No caso francês, a impopularidade do governo de François Hollande, do Partido Socialista (centro-esquerda), foi um dos fatores determinantes a levar a Frente Nacional (hoje Reunião Nacional), de extrema-direita, em ascensão desde 2012, para o segundo turno das eleições presidenciais de 2017, o que não acontecia desde 2002. A candidata, Marine Le Pen, no entanto, perdeu a eleição para Emmanuel Macron, do En Marche (fundado em 2016), que obteve 66% dos votos e fez a maioria nas eleições legislativas de 2017.
"A emergência do centro não foi o único evento. O outro foi o surgimento de uma outra força de esquerda [França Insubmissa], que ocupou o lugar do partido de centro-esquerda [PS]. O que o Macron conseguiu fazer é organizar o centro", afirma Alencastro. "O que o Macron fez pode ser replicado em outros lugares. O que não apareceu foi alguém capaz de organizar o centro."
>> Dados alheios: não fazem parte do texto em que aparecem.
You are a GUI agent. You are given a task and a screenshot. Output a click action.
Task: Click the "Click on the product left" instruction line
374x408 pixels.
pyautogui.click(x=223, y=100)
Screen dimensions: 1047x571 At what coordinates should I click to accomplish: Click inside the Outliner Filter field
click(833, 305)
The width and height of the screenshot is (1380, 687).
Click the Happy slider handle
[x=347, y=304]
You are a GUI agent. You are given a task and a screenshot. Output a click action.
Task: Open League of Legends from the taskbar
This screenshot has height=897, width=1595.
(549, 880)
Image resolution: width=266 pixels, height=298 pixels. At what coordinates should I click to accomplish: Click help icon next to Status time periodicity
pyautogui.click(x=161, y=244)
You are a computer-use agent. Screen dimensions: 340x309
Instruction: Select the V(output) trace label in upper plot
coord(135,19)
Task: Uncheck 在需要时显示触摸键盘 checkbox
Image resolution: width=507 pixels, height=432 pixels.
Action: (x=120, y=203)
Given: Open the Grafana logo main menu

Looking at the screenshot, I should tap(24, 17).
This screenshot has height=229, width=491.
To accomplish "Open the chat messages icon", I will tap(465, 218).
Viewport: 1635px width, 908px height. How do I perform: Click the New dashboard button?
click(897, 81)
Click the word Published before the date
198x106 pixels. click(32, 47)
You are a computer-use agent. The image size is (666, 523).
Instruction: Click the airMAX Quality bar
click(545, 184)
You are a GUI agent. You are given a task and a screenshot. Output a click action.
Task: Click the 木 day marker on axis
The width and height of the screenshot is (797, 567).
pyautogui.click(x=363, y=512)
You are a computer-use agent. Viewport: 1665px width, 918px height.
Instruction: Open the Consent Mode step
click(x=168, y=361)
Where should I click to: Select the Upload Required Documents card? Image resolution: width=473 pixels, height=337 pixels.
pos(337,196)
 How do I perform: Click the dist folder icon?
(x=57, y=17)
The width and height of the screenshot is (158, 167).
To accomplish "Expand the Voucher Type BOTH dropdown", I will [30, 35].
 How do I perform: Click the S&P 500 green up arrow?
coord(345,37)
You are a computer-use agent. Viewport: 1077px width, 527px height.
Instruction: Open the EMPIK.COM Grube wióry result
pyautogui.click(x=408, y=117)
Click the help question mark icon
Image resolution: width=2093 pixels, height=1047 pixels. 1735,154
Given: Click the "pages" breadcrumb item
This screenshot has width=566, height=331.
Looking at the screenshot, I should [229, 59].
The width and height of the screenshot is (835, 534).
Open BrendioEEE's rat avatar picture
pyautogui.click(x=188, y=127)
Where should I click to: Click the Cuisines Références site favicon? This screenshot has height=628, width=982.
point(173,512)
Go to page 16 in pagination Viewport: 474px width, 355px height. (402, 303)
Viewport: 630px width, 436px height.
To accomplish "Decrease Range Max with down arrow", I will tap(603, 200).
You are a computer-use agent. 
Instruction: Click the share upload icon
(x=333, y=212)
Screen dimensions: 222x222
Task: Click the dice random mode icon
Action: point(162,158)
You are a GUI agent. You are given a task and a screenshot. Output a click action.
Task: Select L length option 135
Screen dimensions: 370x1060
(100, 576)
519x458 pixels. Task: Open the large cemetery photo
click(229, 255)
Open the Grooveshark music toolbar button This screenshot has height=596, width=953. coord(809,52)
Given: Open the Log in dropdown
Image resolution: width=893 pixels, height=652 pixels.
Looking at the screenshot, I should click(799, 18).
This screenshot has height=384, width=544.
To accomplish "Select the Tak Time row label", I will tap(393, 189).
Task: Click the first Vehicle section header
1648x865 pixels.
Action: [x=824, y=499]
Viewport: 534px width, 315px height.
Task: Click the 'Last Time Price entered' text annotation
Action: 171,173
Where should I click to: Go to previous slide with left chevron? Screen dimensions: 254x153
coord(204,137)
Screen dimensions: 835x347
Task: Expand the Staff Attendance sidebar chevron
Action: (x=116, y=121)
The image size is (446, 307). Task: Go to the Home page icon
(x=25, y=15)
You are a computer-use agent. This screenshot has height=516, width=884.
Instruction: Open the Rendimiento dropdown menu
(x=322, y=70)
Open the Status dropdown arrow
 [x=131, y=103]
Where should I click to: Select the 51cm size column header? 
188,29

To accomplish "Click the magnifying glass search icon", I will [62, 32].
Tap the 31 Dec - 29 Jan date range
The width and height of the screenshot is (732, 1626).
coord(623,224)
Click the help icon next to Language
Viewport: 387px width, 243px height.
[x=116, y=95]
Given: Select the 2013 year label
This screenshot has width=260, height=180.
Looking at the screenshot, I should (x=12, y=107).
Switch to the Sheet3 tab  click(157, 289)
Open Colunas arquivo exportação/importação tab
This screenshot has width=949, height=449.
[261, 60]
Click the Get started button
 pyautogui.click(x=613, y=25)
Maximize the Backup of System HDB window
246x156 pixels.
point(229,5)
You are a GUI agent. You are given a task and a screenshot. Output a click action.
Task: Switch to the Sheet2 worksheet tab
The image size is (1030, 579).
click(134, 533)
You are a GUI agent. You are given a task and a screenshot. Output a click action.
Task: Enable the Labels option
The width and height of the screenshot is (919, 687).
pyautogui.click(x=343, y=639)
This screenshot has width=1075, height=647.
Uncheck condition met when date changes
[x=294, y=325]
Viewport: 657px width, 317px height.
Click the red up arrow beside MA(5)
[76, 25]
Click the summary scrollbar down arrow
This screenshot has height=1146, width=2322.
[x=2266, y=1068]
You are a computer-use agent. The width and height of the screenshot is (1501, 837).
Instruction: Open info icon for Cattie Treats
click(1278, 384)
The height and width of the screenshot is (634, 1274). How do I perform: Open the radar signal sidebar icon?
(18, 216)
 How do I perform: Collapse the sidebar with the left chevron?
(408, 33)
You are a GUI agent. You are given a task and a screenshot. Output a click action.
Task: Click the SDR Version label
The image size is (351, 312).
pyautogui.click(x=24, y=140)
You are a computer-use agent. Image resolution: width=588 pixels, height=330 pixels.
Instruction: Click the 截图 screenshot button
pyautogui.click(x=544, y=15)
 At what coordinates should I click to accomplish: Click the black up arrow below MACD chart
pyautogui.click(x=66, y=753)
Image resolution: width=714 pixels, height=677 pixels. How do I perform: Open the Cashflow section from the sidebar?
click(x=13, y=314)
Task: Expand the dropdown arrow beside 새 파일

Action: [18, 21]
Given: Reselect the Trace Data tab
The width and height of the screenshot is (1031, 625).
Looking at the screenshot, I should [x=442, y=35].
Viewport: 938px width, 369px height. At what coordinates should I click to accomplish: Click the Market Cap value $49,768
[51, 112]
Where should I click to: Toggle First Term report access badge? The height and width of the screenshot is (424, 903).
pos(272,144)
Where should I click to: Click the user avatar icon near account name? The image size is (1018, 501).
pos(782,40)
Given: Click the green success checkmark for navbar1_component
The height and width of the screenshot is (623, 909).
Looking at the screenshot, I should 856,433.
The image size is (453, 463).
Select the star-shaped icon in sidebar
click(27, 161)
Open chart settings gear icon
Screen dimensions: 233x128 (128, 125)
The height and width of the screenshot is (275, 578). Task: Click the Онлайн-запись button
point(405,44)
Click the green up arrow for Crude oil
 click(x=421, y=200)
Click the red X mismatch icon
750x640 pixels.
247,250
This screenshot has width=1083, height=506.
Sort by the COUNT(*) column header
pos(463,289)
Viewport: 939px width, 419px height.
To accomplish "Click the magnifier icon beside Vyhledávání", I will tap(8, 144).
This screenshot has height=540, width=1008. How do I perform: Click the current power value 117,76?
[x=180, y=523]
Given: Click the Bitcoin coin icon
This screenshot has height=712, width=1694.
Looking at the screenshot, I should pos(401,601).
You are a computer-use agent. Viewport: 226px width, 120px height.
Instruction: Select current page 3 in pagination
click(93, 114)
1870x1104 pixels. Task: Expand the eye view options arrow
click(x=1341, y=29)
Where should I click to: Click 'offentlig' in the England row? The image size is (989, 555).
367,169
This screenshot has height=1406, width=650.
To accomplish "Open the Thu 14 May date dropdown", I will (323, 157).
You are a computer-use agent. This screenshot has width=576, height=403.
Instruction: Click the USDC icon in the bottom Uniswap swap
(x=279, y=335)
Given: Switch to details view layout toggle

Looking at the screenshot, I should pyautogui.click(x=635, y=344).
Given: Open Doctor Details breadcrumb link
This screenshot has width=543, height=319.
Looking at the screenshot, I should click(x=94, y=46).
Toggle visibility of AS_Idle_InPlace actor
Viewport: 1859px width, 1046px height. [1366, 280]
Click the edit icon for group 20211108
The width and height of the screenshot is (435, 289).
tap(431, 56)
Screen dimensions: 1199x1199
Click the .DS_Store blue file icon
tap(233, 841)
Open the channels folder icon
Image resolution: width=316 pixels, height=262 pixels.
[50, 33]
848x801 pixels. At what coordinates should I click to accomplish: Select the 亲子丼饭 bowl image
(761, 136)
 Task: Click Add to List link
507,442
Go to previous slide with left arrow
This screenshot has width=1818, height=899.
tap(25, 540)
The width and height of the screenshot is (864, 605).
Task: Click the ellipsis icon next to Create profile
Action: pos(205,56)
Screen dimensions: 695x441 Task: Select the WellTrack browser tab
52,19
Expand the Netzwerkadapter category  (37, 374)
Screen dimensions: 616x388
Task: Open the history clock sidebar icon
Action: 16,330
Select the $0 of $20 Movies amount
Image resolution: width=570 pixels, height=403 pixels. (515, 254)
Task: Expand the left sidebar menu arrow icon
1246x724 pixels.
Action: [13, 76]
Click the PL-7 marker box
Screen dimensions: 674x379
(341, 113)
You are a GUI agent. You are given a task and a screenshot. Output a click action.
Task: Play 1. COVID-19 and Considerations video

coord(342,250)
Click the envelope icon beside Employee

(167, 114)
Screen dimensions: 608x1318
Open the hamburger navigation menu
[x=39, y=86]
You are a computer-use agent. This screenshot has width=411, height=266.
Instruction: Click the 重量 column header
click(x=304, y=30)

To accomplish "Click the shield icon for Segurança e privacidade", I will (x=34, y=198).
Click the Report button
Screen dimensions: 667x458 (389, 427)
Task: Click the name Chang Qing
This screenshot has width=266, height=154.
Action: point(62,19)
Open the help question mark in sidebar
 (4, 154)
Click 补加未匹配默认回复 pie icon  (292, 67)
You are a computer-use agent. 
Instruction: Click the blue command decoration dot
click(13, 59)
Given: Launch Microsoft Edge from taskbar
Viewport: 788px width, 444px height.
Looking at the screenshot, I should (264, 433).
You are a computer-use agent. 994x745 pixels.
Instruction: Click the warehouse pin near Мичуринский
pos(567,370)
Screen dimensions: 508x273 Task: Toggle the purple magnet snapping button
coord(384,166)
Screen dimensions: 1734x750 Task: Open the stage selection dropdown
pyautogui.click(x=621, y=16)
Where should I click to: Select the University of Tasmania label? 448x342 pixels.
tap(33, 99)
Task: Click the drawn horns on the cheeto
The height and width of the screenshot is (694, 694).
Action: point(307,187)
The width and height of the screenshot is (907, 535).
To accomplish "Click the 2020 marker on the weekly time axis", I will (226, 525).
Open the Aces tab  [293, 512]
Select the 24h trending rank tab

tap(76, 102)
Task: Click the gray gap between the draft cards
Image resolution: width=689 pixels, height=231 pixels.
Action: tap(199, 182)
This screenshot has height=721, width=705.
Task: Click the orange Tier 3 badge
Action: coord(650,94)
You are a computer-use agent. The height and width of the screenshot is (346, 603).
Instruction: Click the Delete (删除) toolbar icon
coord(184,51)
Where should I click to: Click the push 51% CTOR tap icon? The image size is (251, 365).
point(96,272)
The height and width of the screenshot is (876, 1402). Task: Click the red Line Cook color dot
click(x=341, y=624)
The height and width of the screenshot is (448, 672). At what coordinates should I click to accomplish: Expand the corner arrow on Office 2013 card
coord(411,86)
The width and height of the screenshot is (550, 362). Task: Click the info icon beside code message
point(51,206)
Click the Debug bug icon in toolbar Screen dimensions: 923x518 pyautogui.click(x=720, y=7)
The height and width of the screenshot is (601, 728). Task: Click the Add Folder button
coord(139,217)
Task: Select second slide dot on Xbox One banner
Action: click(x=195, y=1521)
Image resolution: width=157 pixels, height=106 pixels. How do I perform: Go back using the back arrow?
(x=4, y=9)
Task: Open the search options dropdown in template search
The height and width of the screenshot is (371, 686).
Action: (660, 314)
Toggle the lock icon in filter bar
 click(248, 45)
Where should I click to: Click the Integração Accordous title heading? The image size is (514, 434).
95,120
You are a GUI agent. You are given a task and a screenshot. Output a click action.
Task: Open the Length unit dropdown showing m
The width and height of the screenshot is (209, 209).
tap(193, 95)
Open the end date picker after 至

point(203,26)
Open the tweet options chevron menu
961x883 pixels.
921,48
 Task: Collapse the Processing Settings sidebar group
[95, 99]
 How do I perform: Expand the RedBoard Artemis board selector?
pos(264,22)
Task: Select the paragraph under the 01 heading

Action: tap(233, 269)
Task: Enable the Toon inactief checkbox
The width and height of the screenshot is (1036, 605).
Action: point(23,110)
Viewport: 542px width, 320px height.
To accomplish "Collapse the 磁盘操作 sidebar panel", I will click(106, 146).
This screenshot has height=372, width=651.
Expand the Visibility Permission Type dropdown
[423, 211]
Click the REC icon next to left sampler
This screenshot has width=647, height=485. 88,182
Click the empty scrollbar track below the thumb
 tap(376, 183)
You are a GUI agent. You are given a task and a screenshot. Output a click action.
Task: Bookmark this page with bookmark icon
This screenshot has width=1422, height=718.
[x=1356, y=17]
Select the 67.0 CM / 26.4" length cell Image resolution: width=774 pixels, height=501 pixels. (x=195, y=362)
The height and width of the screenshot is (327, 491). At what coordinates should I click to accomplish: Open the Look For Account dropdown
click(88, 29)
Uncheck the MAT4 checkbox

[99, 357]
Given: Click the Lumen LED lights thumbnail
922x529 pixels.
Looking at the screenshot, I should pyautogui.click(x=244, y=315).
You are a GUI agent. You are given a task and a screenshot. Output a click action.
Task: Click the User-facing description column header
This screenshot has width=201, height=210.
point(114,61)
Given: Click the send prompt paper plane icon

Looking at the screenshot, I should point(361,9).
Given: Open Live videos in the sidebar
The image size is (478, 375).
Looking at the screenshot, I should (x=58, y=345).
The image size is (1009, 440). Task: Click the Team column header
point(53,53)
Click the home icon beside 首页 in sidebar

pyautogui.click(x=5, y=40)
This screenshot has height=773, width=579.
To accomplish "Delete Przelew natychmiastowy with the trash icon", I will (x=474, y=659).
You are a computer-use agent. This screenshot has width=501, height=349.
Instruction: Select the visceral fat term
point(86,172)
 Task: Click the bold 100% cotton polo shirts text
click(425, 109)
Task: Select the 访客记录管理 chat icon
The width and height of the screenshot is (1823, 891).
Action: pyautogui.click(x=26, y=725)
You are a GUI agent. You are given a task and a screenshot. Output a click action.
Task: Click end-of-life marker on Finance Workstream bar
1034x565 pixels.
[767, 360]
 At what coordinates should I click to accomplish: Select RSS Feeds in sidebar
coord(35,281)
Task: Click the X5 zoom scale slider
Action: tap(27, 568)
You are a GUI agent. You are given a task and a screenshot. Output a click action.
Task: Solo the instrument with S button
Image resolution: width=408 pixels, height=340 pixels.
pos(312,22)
Não é possível dizer, porém, que a França encontrou o caminho do centro num mundo que se radicaliza. Em outubro, de acordo com o Ipsos, a aprovação de Macron junto aos franceses era de apenas 26%, ante 40% em janeiro. "O movimento En Marche fracassou na criação da militância. A razão é a organização, extremamente centralizadora, e porque o aparelho ideológico é muito pouco definido. As pessoas não entendem muito bem que elas são militantes do macronismo", diz o cientista político. "Muitos eleitores da França Insubmissa vão votar na Le Pen. O grande desafio dele para a reeleição é consolidar o movimento. Se ele se apresentar como uma alternativa aos extremos pode quebrar a cara. Se você se apresenta como uma alternativa ao cenário pior, as pessoas escolhem o pior."